Jennifer Bolande

Gallery Wordpress

“I often take images from the media, altering and setting them into new relationships,” says Jennifer Bolande. This description of the artist’s photo-based, interdisciplinary practice accurately characterizes her long-term engagement with newspapers, as evinced in “The Composition of Decomposition,” a body of work that includes a sculpture, a film, several books and a group of diptychs. It began with an image of exhumed skeletons of 14th century plague victims which Bolande found in The New York Times. She was struck by how the skeletons appears to look up at the camera and wanted to create a site where we – the viewers – could look back at them. This meditation on decomposition, prescient in the current moment of the global COVID-19 pandemic, spurred the artist to explore how newspapers convey meaning through image placement. The skeleton image is the foundation for her sculpture Image Tomb (with skeletons), an over three foot high stack of aging newspapers from which Bolande cut out a rectangular core. In doing so, she created an excavation site of her own and a final resting place for the skeleton image, which appears at the bottom.

Gallery Wordpress

The newspapers date from 2013 to 2015 – a time when many readers converted to digital versions of the printed page, precipitating major changes in the ways news was delivered, consumed and processed by readers along with a marked acceleration of the news cycle. From the sub-stack of cut rectangles, Bolande presents diptychs of the chance pairings, maintaining the original order of the pages as they were excavated. For example, in Composition of Decomposition #65, mourners at Nelson Mandela’s funeral face a piece of a Charles Schwab advertisement.

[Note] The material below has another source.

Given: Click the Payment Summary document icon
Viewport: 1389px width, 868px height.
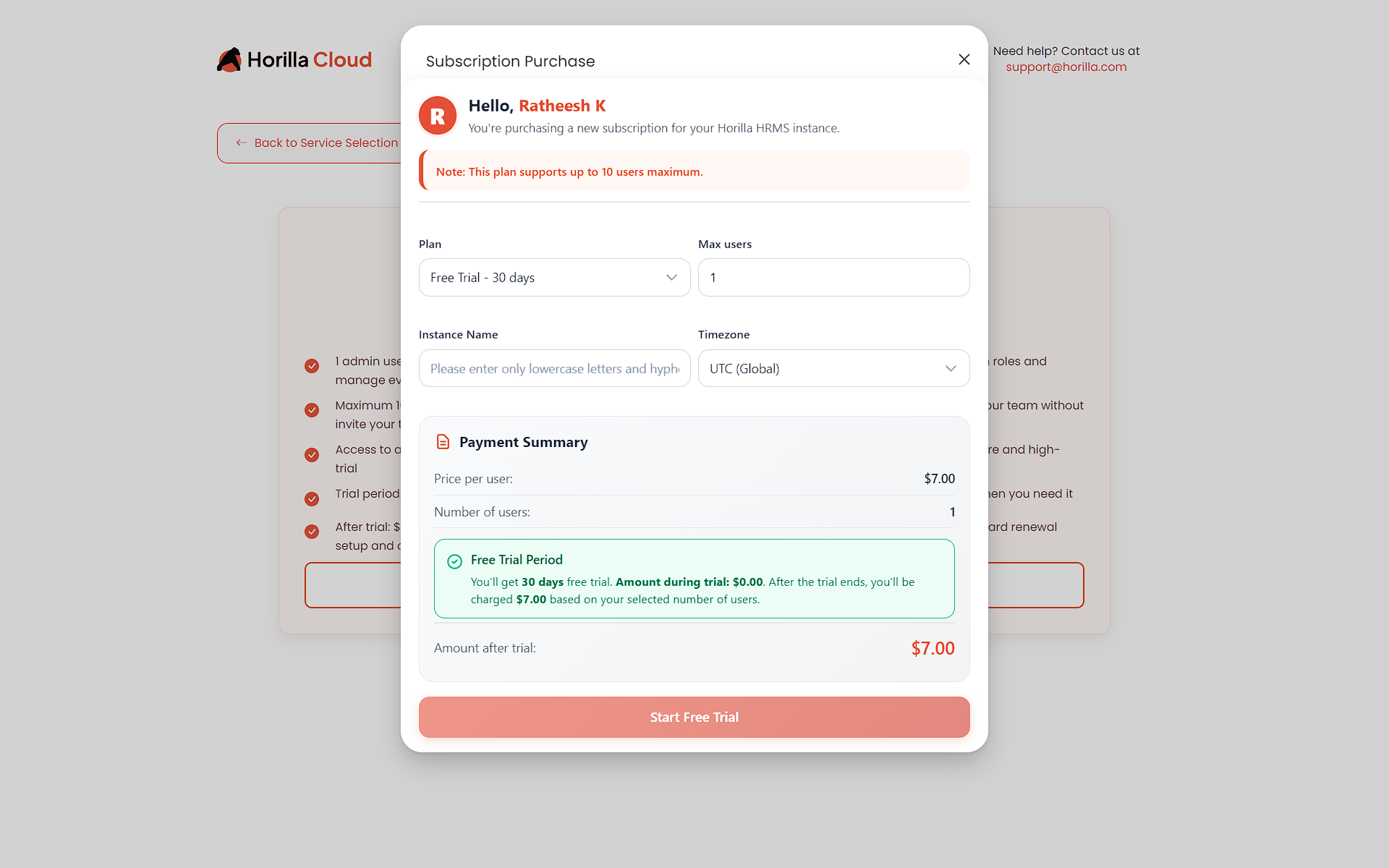Looking at the screenshot, I should [x=443, y=441].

The results are fragmentary in nature, with textual excerpts appearing beside cropped photographs, inviting alternate narratives for the news. In her work, Bolande approaches the newspaper physically, allegorically and literally as a vertical accretion of history. Her work is at once interested in “the times” and The New York Times, reflecting on how time is marked in the images and stories we consume through the newspaper.